**Exercise directions**
Copying nothing before it, reproduce the line that holds "The height and width of the screenshot is (503, 1477)." and every line after it in the data, exactly.

**Input data**
****

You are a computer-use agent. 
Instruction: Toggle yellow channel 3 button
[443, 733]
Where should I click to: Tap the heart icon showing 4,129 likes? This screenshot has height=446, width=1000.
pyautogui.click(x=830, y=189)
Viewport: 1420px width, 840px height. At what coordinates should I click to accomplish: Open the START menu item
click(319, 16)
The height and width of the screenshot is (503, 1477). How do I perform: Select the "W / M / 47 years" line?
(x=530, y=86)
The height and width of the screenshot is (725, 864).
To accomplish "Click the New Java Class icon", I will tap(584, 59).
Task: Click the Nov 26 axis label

****

**Reply**
The height and width of the screenshot is (503, 1477). How do I perform: Select the "W / M / 47 years" line?
(x=530, y=86)
The height and width of the screenshot is (725, 864).
To accomplish "Click the New Java Class icon", I will tap(584, 59).
Task: Click the Nov 26 axis label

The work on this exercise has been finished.